Alternatif kemitraan dalam pemberdayaan kelompok usaha mikro dan kecil bukan 
dimaksudkan untuk memanjakan atau pemihakan yang berlebihan, tetapi justru 
upaya untuk peningkatan kemandirian pelaku usaha mikro dan kecil sebagai pilar 
dalam pembangunan ekonomi masyarakat. Pembentukan kemitraan harus diawali di 
antara para pelaku usaha mikro sebagai anggota kelompok dengan pola tanggung 
renteng agar tercipta rasa kebersamaan di antara mereka dan rasa tanggung jawab 
sosial. Hal itu akan menumbuhkan semangat pada masing-masing pelaku usaha mikro 
dan merasa bahwa jika salah satu dari mereka tidak bekerja sebagaimana 
mestinya, maka tindakan mereka akan merugikan anggota kelompok yang lain. Di 
samping itu menjadi sebuah metode pengawasan melekat di antara anggota kelompok 
sendiri untuk bersama-sama tidak melakukan hal-hal yang akan merugikan mereka 
sendiri.
Satu kelompok pelaku usaha mikro dapat beranggotakan 10-20 pelaku usaha 
dengan lokasi tempat tinggal yang tidak berjauhan satu dengan yang lainnya. 
Agar kelompok terorganisir sebagai sebuah jamaah yang baik, maka perlu diangkat 
pemimpin, sebagai imam, di antara mereka. Pimpinan dipilih dari anggota 
kelompok yang terkemuka dan menjadi tauladan di tingkat komunitasnya. 

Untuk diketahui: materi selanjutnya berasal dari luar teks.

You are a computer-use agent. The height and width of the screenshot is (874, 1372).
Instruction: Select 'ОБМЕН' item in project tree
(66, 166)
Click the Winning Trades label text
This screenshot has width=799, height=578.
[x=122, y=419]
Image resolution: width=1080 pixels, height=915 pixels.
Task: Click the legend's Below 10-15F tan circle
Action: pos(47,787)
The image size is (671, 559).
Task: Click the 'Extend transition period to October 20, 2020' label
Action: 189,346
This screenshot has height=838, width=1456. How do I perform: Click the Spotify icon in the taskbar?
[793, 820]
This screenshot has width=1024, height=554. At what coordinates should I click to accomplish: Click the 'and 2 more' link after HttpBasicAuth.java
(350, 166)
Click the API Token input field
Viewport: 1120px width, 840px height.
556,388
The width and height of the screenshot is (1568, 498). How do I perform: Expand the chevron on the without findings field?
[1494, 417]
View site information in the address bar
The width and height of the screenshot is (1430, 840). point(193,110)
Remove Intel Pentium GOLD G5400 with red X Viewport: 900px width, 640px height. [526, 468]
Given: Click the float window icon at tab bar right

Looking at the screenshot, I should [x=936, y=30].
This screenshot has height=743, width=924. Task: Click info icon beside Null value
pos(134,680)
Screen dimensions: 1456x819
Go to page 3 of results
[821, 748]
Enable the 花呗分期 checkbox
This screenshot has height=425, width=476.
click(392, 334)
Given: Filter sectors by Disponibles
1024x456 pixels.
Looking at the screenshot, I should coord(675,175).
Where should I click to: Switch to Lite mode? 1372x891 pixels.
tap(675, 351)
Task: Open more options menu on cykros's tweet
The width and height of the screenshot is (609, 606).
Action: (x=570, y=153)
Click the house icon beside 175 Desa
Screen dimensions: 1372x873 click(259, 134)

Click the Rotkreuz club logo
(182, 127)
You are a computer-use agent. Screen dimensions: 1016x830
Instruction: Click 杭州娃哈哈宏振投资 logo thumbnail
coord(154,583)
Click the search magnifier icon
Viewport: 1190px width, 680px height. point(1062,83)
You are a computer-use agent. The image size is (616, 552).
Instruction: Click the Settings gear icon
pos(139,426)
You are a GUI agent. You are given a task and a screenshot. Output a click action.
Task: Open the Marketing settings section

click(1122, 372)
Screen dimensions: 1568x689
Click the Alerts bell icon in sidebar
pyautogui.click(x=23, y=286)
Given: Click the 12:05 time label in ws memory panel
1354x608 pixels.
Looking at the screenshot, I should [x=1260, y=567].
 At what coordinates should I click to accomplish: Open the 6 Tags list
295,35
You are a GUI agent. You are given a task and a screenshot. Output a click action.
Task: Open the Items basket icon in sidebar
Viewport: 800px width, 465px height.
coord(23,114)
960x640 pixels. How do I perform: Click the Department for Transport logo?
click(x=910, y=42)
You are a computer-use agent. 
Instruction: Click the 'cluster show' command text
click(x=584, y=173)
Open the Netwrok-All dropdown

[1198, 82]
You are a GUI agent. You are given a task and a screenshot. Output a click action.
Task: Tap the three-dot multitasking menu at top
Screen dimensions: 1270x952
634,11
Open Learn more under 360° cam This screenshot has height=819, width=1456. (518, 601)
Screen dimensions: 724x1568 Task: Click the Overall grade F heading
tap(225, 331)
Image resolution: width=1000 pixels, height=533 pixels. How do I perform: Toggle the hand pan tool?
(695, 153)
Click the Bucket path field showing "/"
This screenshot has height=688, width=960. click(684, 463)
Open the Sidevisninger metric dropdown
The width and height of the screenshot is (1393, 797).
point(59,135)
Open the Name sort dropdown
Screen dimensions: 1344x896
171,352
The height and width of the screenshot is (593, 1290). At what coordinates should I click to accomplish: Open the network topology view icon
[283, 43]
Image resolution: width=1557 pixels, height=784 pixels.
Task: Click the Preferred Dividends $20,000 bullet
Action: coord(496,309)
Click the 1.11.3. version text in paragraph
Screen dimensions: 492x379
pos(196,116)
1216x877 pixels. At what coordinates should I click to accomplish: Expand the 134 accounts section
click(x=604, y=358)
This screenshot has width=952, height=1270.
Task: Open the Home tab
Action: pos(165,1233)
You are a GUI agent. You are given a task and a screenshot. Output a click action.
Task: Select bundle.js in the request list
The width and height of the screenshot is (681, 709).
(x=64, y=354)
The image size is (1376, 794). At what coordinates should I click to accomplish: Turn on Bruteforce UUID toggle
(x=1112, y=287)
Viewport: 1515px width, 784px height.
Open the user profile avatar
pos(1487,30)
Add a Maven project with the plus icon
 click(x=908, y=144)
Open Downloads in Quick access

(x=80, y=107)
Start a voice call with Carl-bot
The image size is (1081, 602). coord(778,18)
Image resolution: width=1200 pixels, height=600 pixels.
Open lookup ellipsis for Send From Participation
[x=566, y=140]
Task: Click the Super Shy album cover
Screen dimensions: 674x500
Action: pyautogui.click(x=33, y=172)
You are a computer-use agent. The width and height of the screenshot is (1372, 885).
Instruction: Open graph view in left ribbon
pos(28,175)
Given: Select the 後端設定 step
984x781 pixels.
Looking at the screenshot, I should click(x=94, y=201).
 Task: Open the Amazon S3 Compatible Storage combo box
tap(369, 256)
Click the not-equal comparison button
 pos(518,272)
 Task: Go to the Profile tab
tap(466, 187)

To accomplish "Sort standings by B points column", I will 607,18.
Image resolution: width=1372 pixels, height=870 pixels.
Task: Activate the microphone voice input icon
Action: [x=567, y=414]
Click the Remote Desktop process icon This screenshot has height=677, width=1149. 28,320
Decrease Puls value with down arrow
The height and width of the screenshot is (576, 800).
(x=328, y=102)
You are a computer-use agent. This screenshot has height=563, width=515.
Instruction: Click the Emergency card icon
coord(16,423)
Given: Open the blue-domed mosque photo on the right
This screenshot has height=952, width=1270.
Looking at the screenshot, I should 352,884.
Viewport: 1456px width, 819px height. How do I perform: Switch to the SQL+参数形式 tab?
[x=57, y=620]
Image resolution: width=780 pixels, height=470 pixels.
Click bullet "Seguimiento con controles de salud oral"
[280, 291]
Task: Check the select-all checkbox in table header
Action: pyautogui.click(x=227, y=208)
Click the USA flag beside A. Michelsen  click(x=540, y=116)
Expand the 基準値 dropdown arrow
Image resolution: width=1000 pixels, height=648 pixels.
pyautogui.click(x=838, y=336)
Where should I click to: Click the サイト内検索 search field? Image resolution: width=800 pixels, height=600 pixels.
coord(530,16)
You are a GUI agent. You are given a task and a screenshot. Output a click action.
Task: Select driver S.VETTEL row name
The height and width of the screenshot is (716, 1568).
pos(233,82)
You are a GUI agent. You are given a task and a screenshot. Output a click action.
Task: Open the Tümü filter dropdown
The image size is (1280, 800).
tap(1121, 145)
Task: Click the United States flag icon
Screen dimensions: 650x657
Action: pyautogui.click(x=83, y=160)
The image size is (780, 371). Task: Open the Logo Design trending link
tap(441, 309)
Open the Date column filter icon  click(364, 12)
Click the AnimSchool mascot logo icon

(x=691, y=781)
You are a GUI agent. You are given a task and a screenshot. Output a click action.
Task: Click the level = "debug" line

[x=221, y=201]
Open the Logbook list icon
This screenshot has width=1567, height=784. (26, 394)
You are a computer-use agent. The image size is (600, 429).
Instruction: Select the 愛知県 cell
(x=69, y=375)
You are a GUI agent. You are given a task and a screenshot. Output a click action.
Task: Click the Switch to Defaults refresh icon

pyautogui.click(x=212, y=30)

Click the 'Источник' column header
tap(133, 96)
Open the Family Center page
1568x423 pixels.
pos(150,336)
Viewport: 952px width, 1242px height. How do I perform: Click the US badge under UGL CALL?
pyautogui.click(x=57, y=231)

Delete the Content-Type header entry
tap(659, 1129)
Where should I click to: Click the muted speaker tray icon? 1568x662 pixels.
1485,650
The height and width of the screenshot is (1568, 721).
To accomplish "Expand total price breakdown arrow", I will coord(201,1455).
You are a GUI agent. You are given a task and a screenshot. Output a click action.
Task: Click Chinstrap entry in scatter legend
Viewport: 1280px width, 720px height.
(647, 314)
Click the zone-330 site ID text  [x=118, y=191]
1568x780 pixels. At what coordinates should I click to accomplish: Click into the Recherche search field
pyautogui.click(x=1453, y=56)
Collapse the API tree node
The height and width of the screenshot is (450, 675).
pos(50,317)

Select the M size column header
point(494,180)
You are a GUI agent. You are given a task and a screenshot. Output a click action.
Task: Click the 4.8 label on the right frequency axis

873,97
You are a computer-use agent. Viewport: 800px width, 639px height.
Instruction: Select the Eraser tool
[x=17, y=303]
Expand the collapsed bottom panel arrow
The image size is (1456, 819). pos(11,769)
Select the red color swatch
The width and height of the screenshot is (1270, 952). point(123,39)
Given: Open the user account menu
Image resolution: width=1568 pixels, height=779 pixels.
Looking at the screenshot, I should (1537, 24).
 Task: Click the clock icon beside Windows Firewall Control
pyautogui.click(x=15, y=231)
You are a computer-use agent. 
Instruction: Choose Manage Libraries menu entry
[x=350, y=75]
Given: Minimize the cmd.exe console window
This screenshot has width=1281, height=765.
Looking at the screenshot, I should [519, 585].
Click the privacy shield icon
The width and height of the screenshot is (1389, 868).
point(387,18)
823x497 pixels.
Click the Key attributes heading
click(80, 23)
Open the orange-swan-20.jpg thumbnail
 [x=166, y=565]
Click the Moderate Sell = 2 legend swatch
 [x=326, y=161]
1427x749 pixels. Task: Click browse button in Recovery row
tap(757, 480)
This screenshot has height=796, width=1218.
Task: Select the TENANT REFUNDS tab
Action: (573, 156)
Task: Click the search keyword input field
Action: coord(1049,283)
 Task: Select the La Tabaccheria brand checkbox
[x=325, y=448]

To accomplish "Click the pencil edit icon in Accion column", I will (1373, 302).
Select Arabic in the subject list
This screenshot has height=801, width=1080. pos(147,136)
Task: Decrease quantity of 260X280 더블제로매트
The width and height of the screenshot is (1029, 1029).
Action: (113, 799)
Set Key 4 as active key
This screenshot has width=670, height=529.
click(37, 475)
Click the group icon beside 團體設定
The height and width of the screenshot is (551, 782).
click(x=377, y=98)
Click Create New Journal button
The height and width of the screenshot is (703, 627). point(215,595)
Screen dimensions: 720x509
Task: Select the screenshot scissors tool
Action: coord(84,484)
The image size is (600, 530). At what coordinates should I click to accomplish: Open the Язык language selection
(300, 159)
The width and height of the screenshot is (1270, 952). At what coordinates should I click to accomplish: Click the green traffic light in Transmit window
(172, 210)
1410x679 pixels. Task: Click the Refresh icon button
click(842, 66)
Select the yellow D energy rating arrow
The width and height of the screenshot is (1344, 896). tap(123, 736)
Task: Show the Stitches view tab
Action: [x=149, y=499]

Pembentukan kelompok dengan pola tanggung renteng diharapkan bisa membawa 
kesadaran seorang individu pelaku usaha mikro dan atau kecil akan keterbatasan 
dirinya kepada kemanfaatan atas kerjasama antar satu individu dengan individu. 
Hal ini terjadi karena mereka di satu sisi menanggung bersama sebuah resiko, 
tetapi di sisi yang lain dapat mengembangkan kemampuan dan keunikannya 
masing-masing. Dalam metoda tanggung renteng, komunalisme ditransformasikan 
menjadi kerja tim dengan kesadaran individual yang tinggi serta kesadaran 
saling membantu yang tinggi pula. Bukan semata-mata, sama rata dan sama rasa 
seperti sistem sosialisme. 
Dengan membentuk kelompok pelaku usaha mikro dan kecil dalam metoda tanggung 
renteng, mengandung arti telah ikut memproses transformasi sosial kultural dari 
masyarakat komunal menuju masyarakat individual yang berfungsi sosial, dalam 
arti memiliki tanggung jawab sosial yang signifikan. Sebagaimana dalam sebuah 
jamaah sholat, nilai utama yang diperoleh bukan hanya atas kelompok jamaah 
saja, tetapi setiap individu jamaah juga mendapat nilai lebih jika mereka 
melakukan seorang diri. Dengan demikian, tanggung renteng dimaksudkan dapat 
menjadi alat untuk mencapai tujuan mewujudkan masyarakat sejahtera lahir bathin 
berlandaskan iman taqwa yang tidak lepas dari paradigma pembangunan ekonomi 
dengan menekankan kebersamaan yang bersandarkan pada kemanusiaan.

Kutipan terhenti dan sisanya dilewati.